▶ PROBLEM TO SOLVE
Once the line with "384x408 pixels. Task: Open" is found in the entries below, repeat it and each following line exactly, up to and including the line with "Instruction: Click the Hospital section icon". Add no other lines.

[[ DATA RECORDS, beginning ]]

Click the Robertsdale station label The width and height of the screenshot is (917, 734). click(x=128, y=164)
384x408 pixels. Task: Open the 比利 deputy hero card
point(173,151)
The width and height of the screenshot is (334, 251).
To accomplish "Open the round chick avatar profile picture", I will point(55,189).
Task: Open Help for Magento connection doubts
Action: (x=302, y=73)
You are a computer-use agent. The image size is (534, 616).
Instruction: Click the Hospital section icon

[[ DATA RECORDS, end ]]
[[ DATA RECORDS, beginning ]]

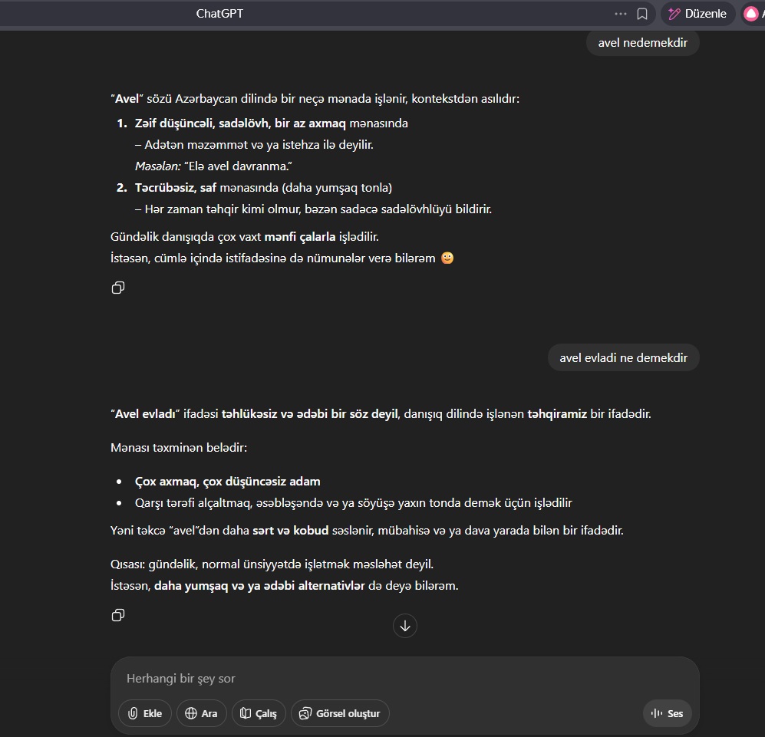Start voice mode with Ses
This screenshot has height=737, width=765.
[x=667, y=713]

[[ DATA RECORDS, end ]]
[[ DATA RECORDS, beginning ]]

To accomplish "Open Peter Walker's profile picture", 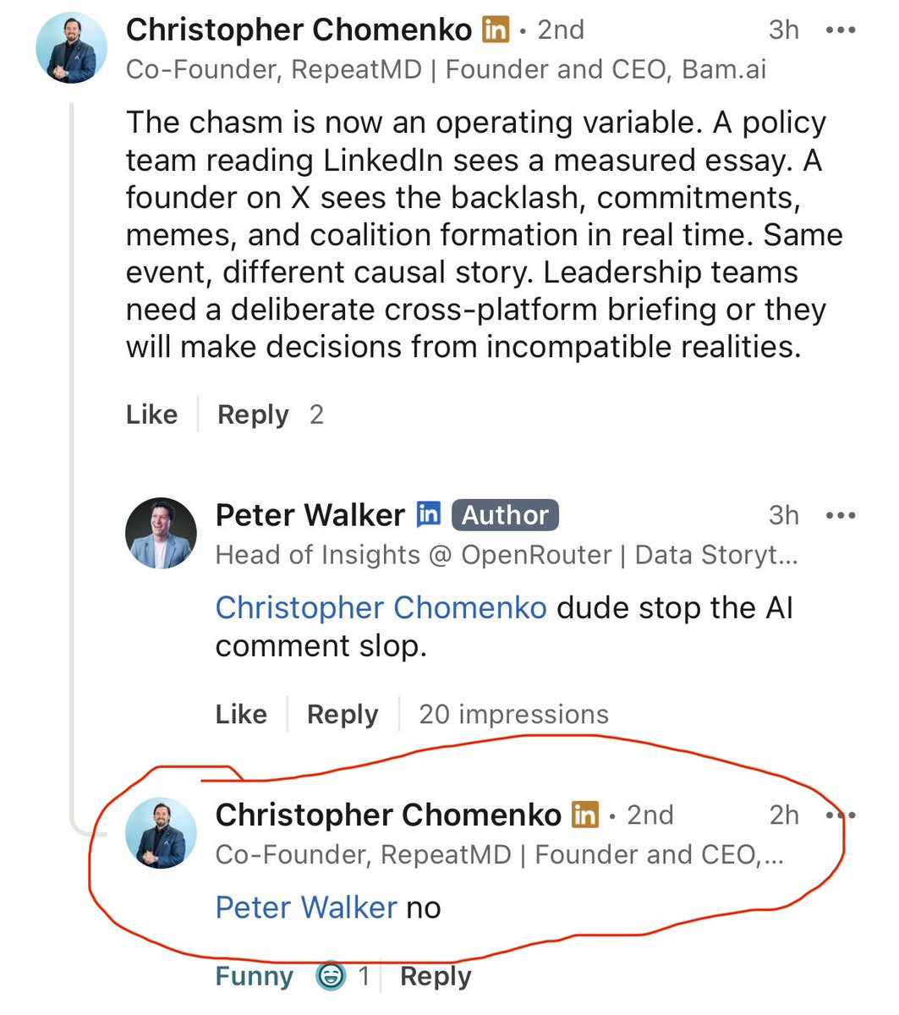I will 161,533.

[[ DATA RECORDS, end ]]

▶ PROBLEM SOLUTION
384x408 pixels. Task: Open the 比利 deputy hero card
point(173,151)
The width and height of the screenshot is (334, 251).
To accomplish "Open the round chick avatar profile picture", I will point(55,189).
Task: Open Help for Magento connection doubts
Action: (x=302, y=73)
You are a computer-use agent. The image size is (534, 616).
Instruction: Click the Hospital section icon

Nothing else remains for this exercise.